Something About a Separated Bike Path

540085584_58156d6c1b.jpgA separated bike path in Tucson, Arizona. (Photo: limulus via Flickr)

I’ve never shied away from riding on city streets. I prefer a road with a striped bike lane to one without, and I like the 3rd Street bikeway, but it is not often between where I am and where I want to be. And I won’t go that far out of my way to ride an official bike route. I use my bike to actually get places, not to exercise, so I tend to take the easiest way to get where I am going.

But I recently moved and my commute now includes a significant stretch of the Santa Cruz River Path.

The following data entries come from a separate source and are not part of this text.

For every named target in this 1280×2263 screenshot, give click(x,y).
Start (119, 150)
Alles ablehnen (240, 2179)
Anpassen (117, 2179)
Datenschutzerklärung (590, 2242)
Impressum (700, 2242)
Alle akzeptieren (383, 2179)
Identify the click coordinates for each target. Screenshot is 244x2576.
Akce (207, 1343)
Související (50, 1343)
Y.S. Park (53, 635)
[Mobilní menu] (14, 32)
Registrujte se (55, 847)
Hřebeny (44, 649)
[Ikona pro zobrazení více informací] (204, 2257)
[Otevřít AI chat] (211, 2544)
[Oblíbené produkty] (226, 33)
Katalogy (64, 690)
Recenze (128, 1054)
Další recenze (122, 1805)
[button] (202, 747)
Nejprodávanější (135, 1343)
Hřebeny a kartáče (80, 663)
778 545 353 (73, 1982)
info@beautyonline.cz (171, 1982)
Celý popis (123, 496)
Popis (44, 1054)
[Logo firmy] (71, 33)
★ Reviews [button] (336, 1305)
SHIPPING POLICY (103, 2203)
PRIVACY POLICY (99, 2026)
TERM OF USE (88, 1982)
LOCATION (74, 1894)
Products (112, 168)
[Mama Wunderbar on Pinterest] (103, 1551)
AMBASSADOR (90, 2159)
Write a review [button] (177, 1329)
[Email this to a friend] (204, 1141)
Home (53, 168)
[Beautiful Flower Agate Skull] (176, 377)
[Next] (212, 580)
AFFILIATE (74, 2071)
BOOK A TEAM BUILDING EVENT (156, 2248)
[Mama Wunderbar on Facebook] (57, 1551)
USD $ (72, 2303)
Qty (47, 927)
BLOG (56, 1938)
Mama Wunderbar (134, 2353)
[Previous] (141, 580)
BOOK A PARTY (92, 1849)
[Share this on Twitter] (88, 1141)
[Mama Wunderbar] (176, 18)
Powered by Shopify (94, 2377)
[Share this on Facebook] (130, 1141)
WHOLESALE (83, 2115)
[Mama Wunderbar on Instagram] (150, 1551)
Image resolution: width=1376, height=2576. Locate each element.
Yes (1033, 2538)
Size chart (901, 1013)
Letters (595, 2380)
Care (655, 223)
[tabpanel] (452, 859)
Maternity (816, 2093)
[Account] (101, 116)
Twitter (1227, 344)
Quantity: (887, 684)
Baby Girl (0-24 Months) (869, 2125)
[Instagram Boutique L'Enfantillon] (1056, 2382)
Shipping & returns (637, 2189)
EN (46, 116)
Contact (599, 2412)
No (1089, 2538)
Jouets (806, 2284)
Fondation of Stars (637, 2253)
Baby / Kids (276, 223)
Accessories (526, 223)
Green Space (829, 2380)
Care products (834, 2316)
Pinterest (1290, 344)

I noticed the other day that after my meandering route through quiet residential streets (I often get on the River Path at 19th Street), the instant I get on the bike path it is as if a giant load is lifted from my shoulders. I suddenly feel much more relaxed and at ease, and . . . happy.

It’s because I don’t have to worry about cars. I can ride along and look at the lizards and roadrunners and rabbits and groundsquirrels and I don’t have to think a bit about getting doored, left-hooked, hit from behind, yelled at, honked at, pushed over, made fun of, turned into, and run over.

Until I started crossing this boundary-line from street to bike-path on a daily basis, I didn’t realize how my own brain responds to riding a bike on the street with traffic. Judging from the sigh of relief that comes out of me every time I get on that bike path, it’s a pretty heavy kind of a deal. It stresses me out. I guess I just got used to it.

So you can mark me down as a convert to separated bike infrastructure. But of course I’d rather see separated car infrastructure. Separate those infernal things out to the edges of town where they belong.